Diabetes as a Risk Factor for Hematologic Malignancy

Abstract & Commentary

By William B. Ershler, MD

Synopsis: In a meta-analysis of current observational (both case-control and prospective cohort) studies evaluating the potential association between type 2 diabetes mellitus and the incidence of hematological malignancy, an increased risk for non-Hodgkin lymphoma and leukemia was demonstrated as well as a trend toward an increased risk for myeloma. Confounding factors such as age, obesity, smoking, and alcohol (risks for both diabetes and malignancy) could not be completely accounted for in such an analysis. However, certain potential mechanisms, such as increased inflammatory cytokines and over expression of insulin-like growth factor, known features of diabetes, may also be of importance in the development of certain hematological malignancies, and warrant investigation.

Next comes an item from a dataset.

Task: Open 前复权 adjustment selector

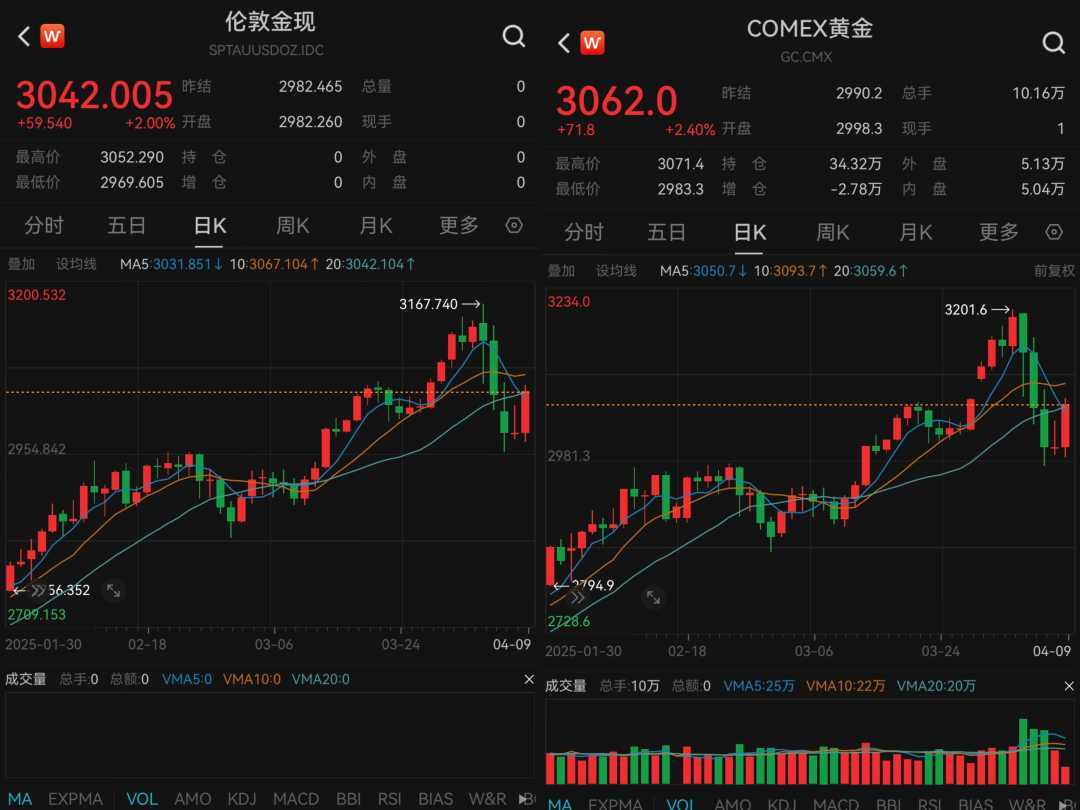Action: click(1054, 271)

Source: Castillo JJ, et al. Increased incidence of non-Hodgkin lymphoma and myeloma in patients with diabetes mellitus type 2: A meta-analysis of observational studies. Blood 2012;119:4845-4850.

Although there have been prior reports of an association of certain hematological malignancies with diabetes mellitus, including a meta-analysis from this same group,1 a clear association has not been definitively established, particularly for certain types of hematologic malignancy. To address this, Castillo and colleagues conducted a second meta-analysis including additional studies published since their prior report. Articles were included in this analysis if they contained original data from epidemiologic observational studies (cohort or case-control) examining potential association between type 2 diabetes mellitus (DM2) and the incidence of lymphoma, leukemia, or myeloma over a minimum follow-up of 3 years. The quality of included studies was determined using the Newcastle-Ottawa Scale.2 There were 26 studies identified (13 case-control and 13 cohort studies) evaluating the association of DM2 with one or more hematological malignancy. The meta-analysis was performed using standard methodology3 with random-effect modeling4 with specific attention to account for publication bias.5

Outcome was calculated as odds ratio (OR) for a specific hematological malignancy occurring in patients with DM2. The OR for non-Hodgkin lymphoma (NHL) was increased at 1.22 (95% confidence interval [CI] 1.07-1.39; P < 0.01) but the OR for Hodgkin lymphoma was not. There was an increased OR for peripheral T-cell lymphoma (OR 2.42, 95% CI 1.24-4.72; P = 0.009) but not for other NHL subtypes. The OR for leukemia was 1.22 (95% CI 1.03-1.44; P = 0.02), and the OR for myeloma was 1.22 (95% CI 0.98-1.53; P = 0.08).


Thus, this analysis demonstrated that patients with DM2 have a mild-to-moderate increased risk of developing NHL, particularly peripheral T-cell lypmphoma (PTCL), but, curiously, not Hodgkin lymphoma. Furthermore, the odds for developing leukemia were increased, but the power of the study was insufficient to identify whether the risk pertained to acute or chronic, or for that matter lymphoid or myeloid variants. Further, the risk for myeloma was apparent, but did not quite reach a level of statistical significance.

Epidemiologic studies are famous for identifying interesting and potentially important associations. Thus, it appears the presence of type 2 diabetes renders an increased risk for certain hematologic malignancies. The authors point to a joint consensus statement from the American Diabetes Association and the American Cancer Society6 in which several features of DM2 are mentioned as potential pathways to hematologic malignancy, including inflammation, hyperinsulinemia, increased insulin-like growth factor (IGF), and up-regulation of the IGF-1 receptor. To complicate things, there are a number of factors that are risks for both DM2 and neoplasia (including hematologic malignancy) such as advancing age, obesity, smoking, and alcohol.

Diabetes is very common, especially with advancing age, and with the shifting demographic in the United States and elsewhere, in-depth studies that identify the mechanisms of this association would be of great value, particularly if the causative factors can be modified and the risk for hematological malignancy thereby reduced.


1. Mitri J, et al. Diabetes and risk of Non-Hodgkin's lymphoma: A meta-analysis of observational studies. Diabetes Care 2008;31:2391-2397.

2. Stang A. Critical evaluation of the Newcastle-Ottawa scale for the assessment of the quality of nonrandomized studies in meta-analyses. Eur J Epidemiol 2010;25:603-605.

3. Stroup DF, et al. Meta-analysis of observational studies in epidemiology: A proposal for reporting. Meta-analysis Of Observational Studies in Epidemiology (MOOSE) group. JAMA 2000;283:2008-2012.

4. Higgins JP, Thompson SG. Quantifying heterogeneity in a meta-analysis. Stat Med 2002;21:1539-1558.

5. Duval S, Tweedie R. Trim and fill: A simple funnel-plot-based method of testing and adjusting for publication bias in meta-analysis. Biometrics 2000;56:455-463.

6. Giovannucci E, et al. Diabetes and cancer: A consensus report. CA Cancer J Clin 2010;60:207-221.